Katia Gomez grew up in a single-parent family where money was often a challenge. Her single mother had begun working early and so was unable to reach the education level she hoped for, so she taught Katia to always apply herself in school and prioritize education. Encouraging Katia to go to the best schools that she could, she helped her to find financial support for both high school and college. On an alternative spring break during her undergraduate studies at University of California San Diego, Katia volunteered in a small rural community in Honduras. She instantly gravitated toward the community’s children, and in particular a girl named Jenny. When she returned to California, she decided to support Jenny in the only way she knew how, through financial sponsorship. It was only through contact with her family members and sponsorship paperwork that she discovered that Jenny’s parents had been murdered, and before Katia’s sponsorship, Jenny’s grandmother had withdrawn her from school to work at home. Upon receiving a photo of Jenny with her new backpack and a huge smile, Katia decided she needed to find a way to more sustainably support the millions of Honduran students who shared Jenny’s situation.

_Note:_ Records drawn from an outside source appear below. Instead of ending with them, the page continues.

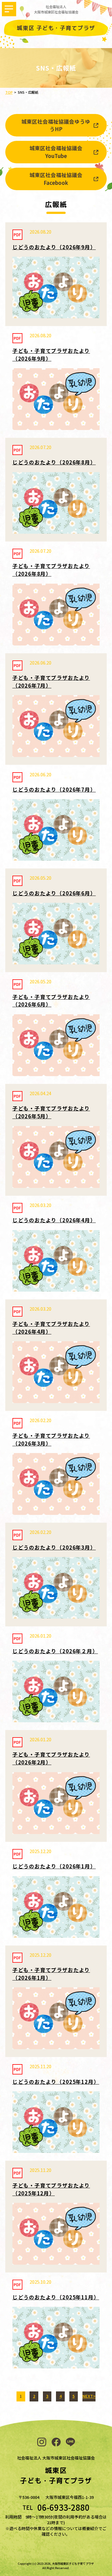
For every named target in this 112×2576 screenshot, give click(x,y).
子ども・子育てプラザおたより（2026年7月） (51, 681)
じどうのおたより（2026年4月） (54, 1220)
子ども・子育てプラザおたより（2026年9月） (51, 354)
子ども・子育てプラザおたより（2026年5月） (51, 1112)
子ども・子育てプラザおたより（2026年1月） (51, 1973)
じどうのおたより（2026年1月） (54, 1866)
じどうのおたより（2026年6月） (54, 893)
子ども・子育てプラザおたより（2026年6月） (51, 1000)
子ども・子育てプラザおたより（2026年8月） (51, 569)
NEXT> (89, 2396)
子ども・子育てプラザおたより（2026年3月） (51, 1439)
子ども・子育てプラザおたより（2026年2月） (51, 1758)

The next year, Katia returned to Honduras on another spring break trip, but this time with her notebook in hand. She spent the week observing the community and interviewing its members, searching for a solution that would be more sustainable than her school’s one-week trips to build water stations or conduct health classes. That summer, she checked out book after book on founding a non-profit from her local public library, and began having small-scale bake sales to raise money for the community in Honduras.

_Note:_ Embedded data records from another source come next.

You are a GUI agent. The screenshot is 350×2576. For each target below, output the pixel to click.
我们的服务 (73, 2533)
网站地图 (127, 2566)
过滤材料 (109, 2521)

Although she had no personal family ties to Honduras and the country was one of the most difficult in the world in which to work, Katia was determined to bring change to the country. She made her first trips to Honduras, delivering books and helping the community to build a school. Working on the ground and attending social conferences, however, Katia became convinced that she wanted to bring a different kind of development to the country. She was frustrated by the way the majority of projects in Honduras were short-term interventions without true investments in local human capital. She felt that these projects, which tended to bring US brigades or volunteers in short-term interventions perpetuated the cycle of dependency and handouts that had shaped Honduras’s foreign aid reputation. Through a series of conversations with her local country director and the first iterations of Educate2Envision, Katia developed a strategy that would place the community members at the centers of their own development, and began to fight poverty from within. Since then, she has worked a full time job in San Francisco, spending every vacation and spare moment making sure that Educate2Envision’s scholarships are paired with community development and business curricula, so that they can promote real and sustainable change. This year, she will make the transition to dedicating herself full-time to E2E, spending half the year fundraising and working on partnerships, and half the year on the ground in Honduras in the communities.
Educate2Envision took a major leap in 2012 when Katia won VH1’s $100,000 do-something award. She has also been named one of “10 Heroes for International Day of the Girl” by TakePart.com and one of the Top 12 “Amazing Young Entrepreneurs Doing Good” by Forbes. In 2013, she was also named by Newsweek as one of the "Top 25 Women Under 25 in the World to Watch." She has been a featured speaker at Rotary Clubs across California, Millennium Campus Conference, Women Deliver International Conference, and Operation Smile International Student Leadership Conference.